Er stand auf und ging zum Kühlschrank, öffnete ihn, bückte sich und holte aus dem Seitenfach einen Tetra Pak Vollmilch. Er richtete sich wieder auf, schloss den Kühlschrank, stellte den Tetra Pak auf den Küchentisch, ging zum Küchenschrank, holte sich ein leeres Glas aus dem obersten Fach und schloss den Küchenschrank wieder. Er stellte das Glas neben den Tetra Pak, setzte sich. Er öffnete die Milchtüte, goss das Glas voll, schraubte den Plastikverschluss wieder auf den Tetra Pak.

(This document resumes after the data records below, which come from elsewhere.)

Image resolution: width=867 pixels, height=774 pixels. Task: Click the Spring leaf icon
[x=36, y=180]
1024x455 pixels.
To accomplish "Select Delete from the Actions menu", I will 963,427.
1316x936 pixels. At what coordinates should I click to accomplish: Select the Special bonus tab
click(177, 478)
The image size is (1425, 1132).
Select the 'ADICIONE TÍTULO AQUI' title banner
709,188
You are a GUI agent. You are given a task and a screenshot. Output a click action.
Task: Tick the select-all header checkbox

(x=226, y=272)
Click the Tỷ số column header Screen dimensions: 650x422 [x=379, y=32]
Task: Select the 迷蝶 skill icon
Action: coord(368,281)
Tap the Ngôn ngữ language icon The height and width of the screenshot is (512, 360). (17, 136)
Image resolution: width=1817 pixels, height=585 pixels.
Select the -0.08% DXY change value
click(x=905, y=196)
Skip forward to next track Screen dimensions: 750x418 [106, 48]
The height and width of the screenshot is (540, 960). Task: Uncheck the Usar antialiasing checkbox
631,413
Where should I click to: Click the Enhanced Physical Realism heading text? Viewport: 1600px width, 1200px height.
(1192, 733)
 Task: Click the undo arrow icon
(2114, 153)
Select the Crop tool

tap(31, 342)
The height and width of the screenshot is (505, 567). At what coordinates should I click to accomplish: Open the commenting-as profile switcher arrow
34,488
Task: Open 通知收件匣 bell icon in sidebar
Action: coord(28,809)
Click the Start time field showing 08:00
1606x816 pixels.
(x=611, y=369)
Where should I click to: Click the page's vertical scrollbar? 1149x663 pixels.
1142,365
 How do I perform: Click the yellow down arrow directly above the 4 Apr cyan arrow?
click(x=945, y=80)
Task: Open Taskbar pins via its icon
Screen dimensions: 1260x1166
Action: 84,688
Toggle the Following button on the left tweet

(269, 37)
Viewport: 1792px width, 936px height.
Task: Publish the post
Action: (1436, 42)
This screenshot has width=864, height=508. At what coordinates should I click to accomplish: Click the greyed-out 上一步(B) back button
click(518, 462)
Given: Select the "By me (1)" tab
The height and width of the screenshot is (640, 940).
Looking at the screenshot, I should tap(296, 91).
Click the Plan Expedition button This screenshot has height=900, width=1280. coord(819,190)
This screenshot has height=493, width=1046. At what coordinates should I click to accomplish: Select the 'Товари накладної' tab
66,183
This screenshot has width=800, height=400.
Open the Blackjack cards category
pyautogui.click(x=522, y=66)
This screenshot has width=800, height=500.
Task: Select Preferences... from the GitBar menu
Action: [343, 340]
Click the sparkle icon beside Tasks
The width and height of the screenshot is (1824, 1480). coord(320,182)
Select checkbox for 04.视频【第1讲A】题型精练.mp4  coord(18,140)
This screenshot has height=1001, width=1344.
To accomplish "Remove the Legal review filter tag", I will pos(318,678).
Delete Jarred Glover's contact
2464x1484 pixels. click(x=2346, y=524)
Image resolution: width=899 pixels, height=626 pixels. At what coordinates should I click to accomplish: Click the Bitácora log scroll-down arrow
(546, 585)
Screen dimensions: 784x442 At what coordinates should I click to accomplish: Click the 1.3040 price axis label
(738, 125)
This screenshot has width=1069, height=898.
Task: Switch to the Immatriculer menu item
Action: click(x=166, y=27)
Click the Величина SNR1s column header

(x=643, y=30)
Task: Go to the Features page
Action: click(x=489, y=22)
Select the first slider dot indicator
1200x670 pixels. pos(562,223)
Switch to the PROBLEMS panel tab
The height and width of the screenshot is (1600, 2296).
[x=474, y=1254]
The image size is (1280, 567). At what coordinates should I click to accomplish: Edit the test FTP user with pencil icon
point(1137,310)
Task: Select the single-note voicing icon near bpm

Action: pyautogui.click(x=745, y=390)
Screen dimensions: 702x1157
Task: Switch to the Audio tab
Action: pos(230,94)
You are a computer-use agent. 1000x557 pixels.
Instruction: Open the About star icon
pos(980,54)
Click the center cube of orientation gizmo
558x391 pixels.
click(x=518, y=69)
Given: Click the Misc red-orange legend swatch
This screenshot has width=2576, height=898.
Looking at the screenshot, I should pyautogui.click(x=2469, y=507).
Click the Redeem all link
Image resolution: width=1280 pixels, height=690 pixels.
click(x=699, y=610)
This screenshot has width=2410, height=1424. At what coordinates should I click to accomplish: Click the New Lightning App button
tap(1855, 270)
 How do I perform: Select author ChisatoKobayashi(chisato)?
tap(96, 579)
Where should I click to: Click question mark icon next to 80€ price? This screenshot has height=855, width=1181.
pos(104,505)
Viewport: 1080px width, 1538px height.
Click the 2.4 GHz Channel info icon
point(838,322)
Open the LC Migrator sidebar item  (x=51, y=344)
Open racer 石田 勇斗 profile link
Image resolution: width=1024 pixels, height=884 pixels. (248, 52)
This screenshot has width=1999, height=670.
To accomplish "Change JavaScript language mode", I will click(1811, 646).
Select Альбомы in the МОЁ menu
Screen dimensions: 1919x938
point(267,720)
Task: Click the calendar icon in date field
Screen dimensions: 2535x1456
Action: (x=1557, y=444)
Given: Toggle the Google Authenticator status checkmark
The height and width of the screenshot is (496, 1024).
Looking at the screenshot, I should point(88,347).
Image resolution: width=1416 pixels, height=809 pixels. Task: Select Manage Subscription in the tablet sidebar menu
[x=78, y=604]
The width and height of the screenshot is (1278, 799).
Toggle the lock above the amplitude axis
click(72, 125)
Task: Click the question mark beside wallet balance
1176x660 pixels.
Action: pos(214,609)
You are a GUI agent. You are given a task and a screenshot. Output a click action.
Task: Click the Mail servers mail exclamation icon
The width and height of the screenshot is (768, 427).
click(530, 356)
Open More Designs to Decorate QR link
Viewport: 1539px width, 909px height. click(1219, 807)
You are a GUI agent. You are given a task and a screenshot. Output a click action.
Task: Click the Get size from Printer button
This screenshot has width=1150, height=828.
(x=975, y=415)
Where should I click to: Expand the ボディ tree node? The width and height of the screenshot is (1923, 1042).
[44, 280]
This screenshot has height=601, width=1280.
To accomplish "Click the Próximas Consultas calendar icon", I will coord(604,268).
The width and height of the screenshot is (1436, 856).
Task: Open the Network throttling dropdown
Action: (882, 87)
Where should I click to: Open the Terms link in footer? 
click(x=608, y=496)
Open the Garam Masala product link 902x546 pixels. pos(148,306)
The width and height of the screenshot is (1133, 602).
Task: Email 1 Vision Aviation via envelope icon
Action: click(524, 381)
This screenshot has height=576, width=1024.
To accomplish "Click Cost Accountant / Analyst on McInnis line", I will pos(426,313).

Dann blickte er aus dem Fenster und beobachtete auf dem gegenüberliegenden Baum auf einem Ast einen Vogel. Der saß da ganz ruhig, bewegte sich nicht. Aron bewegte sich auch nicht. Er sah dem Vogel dabei zu, wie dieser ohne sich zu bewegen auf dem Ast saß und saß dabei selbst auf seinem Küchenstuhl, ohne sich zu bewegen. Sie saßen sich gegenüber, Aron und der Vogel. Auf dem Küchentisch stand ein volles Glas Milch und daneben ein Tetra Pak, ultrahocherhitzt, homogenisiert. Dann flog der Vogel davon.


Zeichnung: Rolf Hannes

Aron trank in einem Zug sein Glas Milch, stand auf, nahm seinen Koffer und verließ die Wohnung. Sachdienliche Hinweise sind nicht möglich. Aron ist eine Figur der Literatur. Gerade zur Welt gekommen ist er auch schon wieder verschwunden. Da wir nicht wissen, wo er wohnte, nicht wissen, wo er hinging, bleibt lediglich das Bild einer leeren Küche. Auf dem Küchentisch steht ein Tetra Pak Vollmilch und daneben ein geleertes Glas. Das Glas ist milchig. Blickt man aus dem Fenster, kann man einen Baum sehen. Einen Ast, der noch leicht nachschwingt. Soeben ist der Vogel weggeflogen. Ausgeflogen.